## ПОСТАВЛЕННАЯ ЦЕЛЬ A
Перечислите все группы людей, упомянутые в первом абзаце текста о школьных реформах.
## ПОСТАВЛЕННАЯ ЦЕЛЬ B
Перепишите дословно часть текста о школьных реформах: начните со слов «Обратим внимание: идею» и остановитесь после слов «зависит их зарплата.».

## ВЫБРАННЫЙ ТЕКСТ

______________________________

Обратим внимание: идею оживленно обсуждают люди свободных профессий, в крайнем случае директора школ, мнением которых поинтересовались журналисты. Голоса же главных заинтересованных лиц, учителей литературы, пока не слышны. Им тоже не до того — то ли электронные журналы заполнять надо, то ли портфолио собирать. От этого, а не от каких-то там хороших уроков и списков чтения сегодня в значительной степени зависит их зарплата.
Два десятилетия школьных (как и вузовских) реформ прошли в борьбе специалистов с «экспертами». Понятно, кто побеждал в этом неравном состязании. Школу обычно ломали через колено, практиков ставили перед свершившимся фактом.
Можно, конечно, отбуцкать главу футбольного союза Сергея Фурсенко, чтобы тот урезонил брательника, министра образования Андрея Фурсенко в его реформистском энтузиазме (что совсем недавно предложил сам премьер-министр), но никаких проблем это не решит.

______________________________

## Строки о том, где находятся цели
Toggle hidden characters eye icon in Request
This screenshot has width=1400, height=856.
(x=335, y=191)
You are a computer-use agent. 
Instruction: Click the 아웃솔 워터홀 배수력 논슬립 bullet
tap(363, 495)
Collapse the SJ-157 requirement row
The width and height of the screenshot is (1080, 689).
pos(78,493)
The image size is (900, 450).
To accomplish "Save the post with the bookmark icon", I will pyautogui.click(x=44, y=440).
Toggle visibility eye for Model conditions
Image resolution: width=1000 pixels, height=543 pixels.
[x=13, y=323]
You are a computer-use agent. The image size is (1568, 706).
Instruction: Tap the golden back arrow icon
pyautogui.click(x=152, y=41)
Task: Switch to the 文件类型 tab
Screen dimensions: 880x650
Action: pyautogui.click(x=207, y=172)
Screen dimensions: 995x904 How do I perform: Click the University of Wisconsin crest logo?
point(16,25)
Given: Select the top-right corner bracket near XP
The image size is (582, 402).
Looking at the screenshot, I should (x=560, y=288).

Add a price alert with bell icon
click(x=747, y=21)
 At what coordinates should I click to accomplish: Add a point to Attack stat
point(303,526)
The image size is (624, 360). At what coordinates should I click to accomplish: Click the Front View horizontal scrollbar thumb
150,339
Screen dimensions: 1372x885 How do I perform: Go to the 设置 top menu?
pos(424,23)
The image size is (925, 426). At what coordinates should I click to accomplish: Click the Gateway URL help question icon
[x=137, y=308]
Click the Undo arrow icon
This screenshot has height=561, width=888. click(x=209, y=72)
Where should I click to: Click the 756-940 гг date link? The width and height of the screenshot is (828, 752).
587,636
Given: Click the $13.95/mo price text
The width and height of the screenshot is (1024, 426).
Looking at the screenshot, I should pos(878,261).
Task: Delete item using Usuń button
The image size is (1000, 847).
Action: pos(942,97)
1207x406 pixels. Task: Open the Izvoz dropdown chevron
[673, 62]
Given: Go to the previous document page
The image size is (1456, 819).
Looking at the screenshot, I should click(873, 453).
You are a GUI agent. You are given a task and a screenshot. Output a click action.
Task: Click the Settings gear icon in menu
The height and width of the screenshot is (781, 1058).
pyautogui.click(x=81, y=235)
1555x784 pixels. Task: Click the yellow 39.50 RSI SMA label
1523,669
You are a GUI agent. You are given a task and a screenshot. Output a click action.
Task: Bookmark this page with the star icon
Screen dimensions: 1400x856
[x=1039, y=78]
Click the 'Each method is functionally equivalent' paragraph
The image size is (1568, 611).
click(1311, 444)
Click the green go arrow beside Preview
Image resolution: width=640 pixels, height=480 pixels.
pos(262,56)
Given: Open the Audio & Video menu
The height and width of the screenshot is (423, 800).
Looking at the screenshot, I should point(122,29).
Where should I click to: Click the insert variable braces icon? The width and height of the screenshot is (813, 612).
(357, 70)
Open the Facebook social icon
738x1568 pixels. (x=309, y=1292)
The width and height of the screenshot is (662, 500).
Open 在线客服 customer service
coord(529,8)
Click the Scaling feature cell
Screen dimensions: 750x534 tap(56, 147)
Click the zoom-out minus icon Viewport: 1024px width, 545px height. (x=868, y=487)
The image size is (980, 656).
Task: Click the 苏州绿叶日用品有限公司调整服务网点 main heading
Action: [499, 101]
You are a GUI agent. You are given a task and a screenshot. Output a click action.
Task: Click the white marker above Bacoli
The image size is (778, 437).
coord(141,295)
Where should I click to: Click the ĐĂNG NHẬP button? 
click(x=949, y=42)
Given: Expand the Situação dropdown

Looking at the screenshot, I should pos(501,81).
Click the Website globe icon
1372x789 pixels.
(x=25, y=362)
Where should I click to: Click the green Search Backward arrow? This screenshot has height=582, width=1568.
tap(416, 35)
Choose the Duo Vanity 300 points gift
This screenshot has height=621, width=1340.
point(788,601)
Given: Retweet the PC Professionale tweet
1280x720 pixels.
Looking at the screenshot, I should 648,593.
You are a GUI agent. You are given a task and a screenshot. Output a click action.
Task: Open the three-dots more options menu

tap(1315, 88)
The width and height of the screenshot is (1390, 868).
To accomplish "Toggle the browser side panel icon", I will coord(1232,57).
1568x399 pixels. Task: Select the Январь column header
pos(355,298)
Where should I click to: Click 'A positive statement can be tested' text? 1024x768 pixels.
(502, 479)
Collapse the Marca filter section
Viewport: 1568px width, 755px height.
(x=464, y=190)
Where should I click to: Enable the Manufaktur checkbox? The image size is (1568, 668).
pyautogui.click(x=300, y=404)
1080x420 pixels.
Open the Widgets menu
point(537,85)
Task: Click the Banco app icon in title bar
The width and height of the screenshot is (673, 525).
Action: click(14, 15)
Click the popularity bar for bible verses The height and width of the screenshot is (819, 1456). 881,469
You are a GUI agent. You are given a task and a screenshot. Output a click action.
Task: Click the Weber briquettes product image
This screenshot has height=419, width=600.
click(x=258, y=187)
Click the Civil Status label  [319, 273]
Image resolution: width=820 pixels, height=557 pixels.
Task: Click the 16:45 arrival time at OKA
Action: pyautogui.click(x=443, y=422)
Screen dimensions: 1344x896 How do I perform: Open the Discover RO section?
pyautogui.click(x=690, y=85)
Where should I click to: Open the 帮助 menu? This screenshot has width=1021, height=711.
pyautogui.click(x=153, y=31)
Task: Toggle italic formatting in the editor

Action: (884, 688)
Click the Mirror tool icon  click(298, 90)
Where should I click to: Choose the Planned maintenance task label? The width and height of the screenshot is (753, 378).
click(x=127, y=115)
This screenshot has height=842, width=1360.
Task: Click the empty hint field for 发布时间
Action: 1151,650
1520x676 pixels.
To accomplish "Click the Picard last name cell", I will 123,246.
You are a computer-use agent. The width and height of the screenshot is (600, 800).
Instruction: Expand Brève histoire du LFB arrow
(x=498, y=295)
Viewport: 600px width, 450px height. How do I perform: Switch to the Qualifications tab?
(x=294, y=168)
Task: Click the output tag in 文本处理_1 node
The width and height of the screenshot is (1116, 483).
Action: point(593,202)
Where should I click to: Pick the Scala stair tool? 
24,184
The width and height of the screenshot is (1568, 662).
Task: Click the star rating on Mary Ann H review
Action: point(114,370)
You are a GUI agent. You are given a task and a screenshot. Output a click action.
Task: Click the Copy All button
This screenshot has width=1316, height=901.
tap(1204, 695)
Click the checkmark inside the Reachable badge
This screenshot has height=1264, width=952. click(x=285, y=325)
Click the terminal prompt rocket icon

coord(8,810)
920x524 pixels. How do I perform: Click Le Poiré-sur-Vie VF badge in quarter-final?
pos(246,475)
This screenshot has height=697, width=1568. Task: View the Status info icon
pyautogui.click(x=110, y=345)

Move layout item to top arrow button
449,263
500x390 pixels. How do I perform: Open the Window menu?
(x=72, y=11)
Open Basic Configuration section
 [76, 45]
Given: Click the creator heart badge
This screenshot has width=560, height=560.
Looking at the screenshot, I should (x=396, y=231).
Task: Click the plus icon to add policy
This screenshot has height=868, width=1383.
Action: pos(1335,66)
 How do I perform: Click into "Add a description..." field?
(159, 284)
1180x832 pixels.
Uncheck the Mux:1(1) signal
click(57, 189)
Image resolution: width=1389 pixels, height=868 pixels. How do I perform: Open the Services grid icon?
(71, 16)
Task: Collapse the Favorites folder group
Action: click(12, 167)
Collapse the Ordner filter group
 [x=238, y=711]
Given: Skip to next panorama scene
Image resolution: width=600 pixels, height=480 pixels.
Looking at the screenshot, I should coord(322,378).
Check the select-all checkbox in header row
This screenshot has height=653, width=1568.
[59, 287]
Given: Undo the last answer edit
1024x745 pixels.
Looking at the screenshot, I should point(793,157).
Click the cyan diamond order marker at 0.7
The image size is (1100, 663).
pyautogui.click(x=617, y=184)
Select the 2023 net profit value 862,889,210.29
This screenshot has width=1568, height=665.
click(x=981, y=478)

______________________________

## ОЖИДАЕМЫЙ ОТВЕТ A
Люди свободных профессий; директора школ; журналисты; учителя литературы.

## ОЖИДАЕМЫЙ ОТВЕТ B
Обратим внимание: идею оживленно обсуждают люди свободных профессий, в крайнем случае директора школ, мнением которых поинтересовались журналисты. Голоса же главных заинтересованных лиц, учителей литературы, пока не слышны. Им тоже не до того — то ли электронные журналы заполнять надо, то ли портфолио собирать. От этого, а не от каких-то там хороших уроков и списков чтения сегодня в значительной степени зависит их зарплата.